My method was the following:

Find the center of mass of the system:

[itex]x_{cm}=\displaystyle\frac{m_{c}(d+L/2)+m_{r}(L/2)}{m_{c}+m_{r}}[/itex], which gives [itex]x_{cm}=0.682m[/itex].

Then we can find the distance of the ball of clay to this center of mass and the distance of the rod to this center of mass:

[itex]d_{ccm}=0.338m, d_{rcm}=0.052m[/itex]
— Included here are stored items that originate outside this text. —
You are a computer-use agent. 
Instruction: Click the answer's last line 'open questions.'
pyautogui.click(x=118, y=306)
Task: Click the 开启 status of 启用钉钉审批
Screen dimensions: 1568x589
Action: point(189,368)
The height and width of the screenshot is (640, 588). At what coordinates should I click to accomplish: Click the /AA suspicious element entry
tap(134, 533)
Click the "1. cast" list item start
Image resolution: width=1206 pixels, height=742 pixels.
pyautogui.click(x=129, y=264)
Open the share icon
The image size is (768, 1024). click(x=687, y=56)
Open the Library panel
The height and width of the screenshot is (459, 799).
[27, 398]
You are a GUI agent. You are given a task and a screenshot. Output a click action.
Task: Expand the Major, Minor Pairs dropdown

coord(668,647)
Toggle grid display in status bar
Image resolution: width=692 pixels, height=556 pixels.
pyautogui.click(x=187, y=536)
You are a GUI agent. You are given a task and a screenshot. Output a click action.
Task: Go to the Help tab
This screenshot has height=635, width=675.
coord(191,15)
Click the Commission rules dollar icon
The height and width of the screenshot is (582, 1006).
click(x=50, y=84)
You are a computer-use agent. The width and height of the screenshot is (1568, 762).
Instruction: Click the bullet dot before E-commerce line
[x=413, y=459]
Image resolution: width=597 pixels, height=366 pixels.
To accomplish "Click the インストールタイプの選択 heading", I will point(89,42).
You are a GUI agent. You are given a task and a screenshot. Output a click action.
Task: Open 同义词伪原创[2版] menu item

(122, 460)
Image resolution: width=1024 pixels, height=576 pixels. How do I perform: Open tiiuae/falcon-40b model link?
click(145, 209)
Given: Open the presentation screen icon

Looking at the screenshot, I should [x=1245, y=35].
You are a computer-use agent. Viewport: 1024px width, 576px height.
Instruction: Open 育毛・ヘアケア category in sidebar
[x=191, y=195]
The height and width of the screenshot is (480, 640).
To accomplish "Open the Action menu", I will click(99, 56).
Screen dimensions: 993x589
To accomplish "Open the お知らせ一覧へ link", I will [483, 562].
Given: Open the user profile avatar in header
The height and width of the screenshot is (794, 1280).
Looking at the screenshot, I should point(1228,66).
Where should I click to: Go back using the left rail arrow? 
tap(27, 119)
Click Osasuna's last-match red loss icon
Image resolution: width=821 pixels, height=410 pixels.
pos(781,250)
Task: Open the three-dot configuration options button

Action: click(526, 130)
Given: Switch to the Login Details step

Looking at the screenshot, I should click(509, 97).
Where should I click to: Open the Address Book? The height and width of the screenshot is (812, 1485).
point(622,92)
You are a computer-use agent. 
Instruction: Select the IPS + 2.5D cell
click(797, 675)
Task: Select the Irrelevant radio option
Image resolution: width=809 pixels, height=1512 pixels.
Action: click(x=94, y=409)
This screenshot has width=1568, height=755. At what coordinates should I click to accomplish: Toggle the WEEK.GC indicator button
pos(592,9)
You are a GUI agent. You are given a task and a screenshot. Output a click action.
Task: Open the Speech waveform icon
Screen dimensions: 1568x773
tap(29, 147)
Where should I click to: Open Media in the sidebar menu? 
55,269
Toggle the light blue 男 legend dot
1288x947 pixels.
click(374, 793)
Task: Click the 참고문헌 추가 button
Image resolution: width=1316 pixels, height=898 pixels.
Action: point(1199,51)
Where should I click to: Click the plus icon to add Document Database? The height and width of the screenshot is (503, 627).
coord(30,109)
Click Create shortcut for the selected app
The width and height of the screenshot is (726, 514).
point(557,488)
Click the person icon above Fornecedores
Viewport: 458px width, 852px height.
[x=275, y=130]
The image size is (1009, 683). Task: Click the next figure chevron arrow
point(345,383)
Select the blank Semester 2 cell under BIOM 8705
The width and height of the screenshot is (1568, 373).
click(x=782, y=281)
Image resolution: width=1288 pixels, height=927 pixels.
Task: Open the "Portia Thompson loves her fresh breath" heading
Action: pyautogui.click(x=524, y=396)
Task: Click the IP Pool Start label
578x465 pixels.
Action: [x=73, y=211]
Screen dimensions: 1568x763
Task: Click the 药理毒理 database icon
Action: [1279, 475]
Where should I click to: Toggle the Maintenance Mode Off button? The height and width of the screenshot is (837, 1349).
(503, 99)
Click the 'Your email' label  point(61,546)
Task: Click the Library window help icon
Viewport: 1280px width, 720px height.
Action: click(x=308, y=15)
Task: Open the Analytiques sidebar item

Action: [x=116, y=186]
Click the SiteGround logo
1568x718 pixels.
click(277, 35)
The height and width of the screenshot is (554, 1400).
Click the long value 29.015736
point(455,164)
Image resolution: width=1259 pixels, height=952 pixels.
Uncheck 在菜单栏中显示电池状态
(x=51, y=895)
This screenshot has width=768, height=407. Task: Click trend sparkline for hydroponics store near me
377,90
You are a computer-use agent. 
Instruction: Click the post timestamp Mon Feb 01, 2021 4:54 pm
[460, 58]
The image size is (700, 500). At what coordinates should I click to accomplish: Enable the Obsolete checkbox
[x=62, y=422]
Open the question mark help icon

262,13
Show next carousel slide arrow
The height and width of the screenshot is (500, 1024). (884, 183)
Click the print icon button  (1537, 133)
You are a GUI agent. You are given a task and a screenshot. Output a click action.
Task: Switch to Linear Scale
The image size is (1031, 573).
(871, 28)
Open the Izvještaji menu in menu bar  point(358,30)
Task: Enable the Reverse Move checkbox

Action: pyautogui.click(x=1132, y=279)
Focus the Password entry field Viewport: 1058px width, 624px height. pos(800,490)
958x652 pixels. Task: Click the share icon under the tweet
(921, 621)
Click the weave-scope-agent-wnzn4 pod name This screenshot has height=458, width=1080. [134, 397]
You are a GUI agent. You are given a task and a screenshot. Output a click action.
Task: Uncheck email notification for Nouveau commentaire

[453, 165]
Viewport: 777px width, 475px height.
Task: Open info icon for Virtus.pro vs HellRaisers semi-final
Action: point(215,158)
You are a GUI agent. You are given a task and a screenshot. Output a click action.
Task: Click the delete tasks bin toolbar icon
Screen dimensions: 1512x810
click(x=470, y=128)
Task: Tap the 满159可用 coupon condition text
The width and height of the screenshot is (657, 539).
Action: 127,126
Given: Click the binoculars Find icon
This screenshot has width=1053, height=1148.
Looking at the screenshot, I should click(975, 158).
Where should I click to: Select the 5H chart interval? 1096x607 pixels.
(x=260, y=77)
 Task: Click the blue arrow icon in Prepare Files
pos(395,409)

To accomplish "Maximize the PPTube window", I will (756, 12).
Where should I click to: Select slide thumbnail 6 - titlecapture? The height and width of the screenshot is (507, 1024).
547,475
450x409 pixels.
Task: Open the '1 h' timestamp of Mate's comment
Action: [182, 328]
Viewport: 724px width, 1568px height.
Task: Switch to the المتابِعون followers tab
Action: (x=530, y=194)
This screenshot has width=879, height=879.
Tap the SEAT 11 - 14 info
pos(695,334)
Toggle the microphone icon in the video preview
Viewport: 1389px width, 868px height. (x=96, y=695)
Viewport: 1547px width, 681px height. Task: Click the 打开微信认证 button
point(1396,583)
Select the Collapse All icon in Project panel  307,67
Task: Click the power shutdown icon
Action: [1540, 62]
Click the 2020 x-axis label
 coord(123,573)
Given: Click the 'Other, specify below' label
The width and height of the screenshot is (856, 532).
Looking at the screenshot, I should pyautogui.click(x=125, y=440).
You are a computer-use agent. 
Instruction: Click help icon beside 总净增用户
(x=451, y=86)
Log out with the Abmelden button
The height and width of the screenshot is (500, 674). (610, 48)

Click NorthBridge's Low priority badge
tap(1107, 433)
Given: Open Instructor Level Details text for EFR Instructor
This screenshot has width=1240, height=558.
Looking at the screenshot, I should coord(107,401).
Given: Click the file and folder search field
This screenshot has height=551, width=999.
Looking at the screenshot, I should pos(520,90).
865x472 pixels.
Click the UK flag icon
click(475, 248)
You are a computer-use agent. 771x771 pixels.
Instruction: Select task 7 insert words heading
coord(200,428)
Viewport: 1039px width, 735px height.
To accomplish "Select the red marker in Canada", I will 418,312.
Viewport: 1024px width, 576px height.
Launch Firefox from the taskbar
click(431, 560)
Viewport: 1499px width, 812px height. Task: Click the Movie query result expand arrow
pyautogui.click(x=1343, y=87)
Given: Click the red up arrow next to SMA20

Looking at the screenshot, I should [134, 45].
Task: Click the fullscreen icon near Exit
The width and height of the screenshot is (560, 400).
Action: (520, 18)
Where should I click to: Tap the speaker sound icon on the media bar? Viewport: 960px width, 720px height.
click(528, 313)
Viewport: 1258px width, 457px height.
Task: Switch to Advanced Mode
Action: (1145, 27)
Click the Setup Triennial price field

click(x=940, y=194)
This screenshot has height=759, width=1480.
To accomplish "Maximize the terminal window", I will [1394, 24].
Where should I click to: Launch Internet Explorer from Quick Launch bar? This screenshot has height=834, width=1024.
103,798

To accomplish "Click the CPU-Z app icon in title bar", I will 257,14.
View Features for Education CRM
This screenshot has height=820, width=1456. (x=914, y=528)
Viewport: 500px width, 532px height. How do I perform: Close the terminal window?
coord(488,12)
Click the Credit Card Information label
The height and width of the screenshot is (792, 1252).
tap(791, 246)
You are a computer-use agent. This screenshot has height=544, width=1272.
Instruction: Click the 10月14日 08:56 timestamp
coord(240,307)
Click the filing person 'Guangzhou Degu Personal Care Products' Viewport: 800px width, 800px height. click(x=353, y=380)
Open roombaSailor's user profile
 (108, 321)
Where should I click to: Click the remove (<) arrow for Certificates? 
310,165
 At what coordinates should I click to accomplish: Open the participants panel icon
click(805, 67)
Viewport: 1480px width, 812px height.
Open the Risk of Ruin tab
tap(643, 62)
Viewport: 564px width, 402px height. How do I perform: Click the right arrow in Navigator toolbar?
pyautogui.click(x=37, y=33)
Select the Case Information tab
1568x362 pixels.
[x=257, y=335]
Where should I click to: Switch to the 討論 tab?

Now we can find the angular velocity from this information, note that the angular velocity for the rod will be zero.

[itex]w_{cm}=\displaystyle\frac{v}{d_{cm}}=27.5rad/s[/itex]

Then, note that angular momentum will be conserved and given by the following expression:

[itex]I_{c}w_{c}+I_{r}w{r}=I_{t}w_{f}[/itex]

Where the moments of inertia of the rod and clay are:

[itex]I_{c}=m_{c}d_{rcm}^{2}[/itex] and [itex]I_{r}=1/12 m_{r}L^{2}+m_{r}d_{rcm}^{2}[/itex]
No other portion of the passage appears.